In college I had a really good friend named Legesse. He was from Ethiopia, and had actually spent a lot of time in the country of Yemen. When he moved here to America and eventually to college with me he obviously brought with him some foreign mannerisms. For example, in America, if there is open seating at a movie or anywhere, and you are going with a friend, when you sit down you will naturally leave an empty seat or two between you. It’s part of our American culture. We are all about space. Legesse didn’t have that. If I sat down with him in class or at a movie or a conference he would sit right next to me and it felt like almost right on top of me! At first I was very uncomfortable. I didn’t like not having personal space. But after a while it didn’t bother me. And I started to see this lack of personal space as a good thing because literally and figuratively I allowed people to get closer to me.
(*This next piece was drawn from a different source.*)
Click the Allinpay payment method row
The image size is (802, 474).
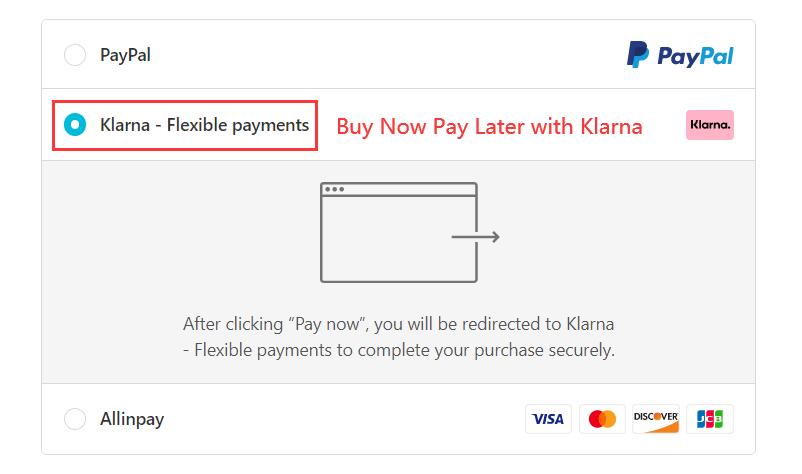[x=398, y=419]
Why do I bring this story up? Well, there are times to embrace culture and times we need to counter our culture. I noticed we are encountering something phenomenal here at CCC. We are experiencing growth. Not just in maturity (although I think we are), but we are also experiencing God bringing us more people, and with this awesome phenomenon comes some hiccups that we have to deal with. This past Sunday for the first time I sat in the back row at CCC. I noticed that in front of me there were a lot of empty spaces, empty chairs, even some rows that were barren. I realized that just like in high school on the bus everyone seems to cling to the back! I understand Brent smells a little, but come on people! No, but hear me out on this. Imagine you are a new person coming to Community for the first time. You get there but you are a little late. As you quietly open the doors to where people are meeting you scan the crowd and see that there are no seats open in the back row. You now have two choices: 1. Make the walk of shame – you have to walk past everyone as they watch you. Find a seat right up front as you crawl over people at the end of the isles, and you have to risk someone publically embarrassing you. Or, 2. You just leave. If you were new, which would you choose, and be honest?
I don’t want people to miss out on an opportunity to possibly meet God for the first time because we were sitting in the back to have our own space. That’s not what we as a church are all about. I just want to challenge all of us, myself included, to sit closer to the front and leave the back open. To sit next to someone instead of leaving gaps in the seats. To not just nab the aisle seat because you like the aisle. Let’s consider others even when it comes to where to sit. Let’s counter our American culture.
1 comment:
Great insight, Sean. I'll reposition our clan next week.
Of course, I have always preferred the FRONT row.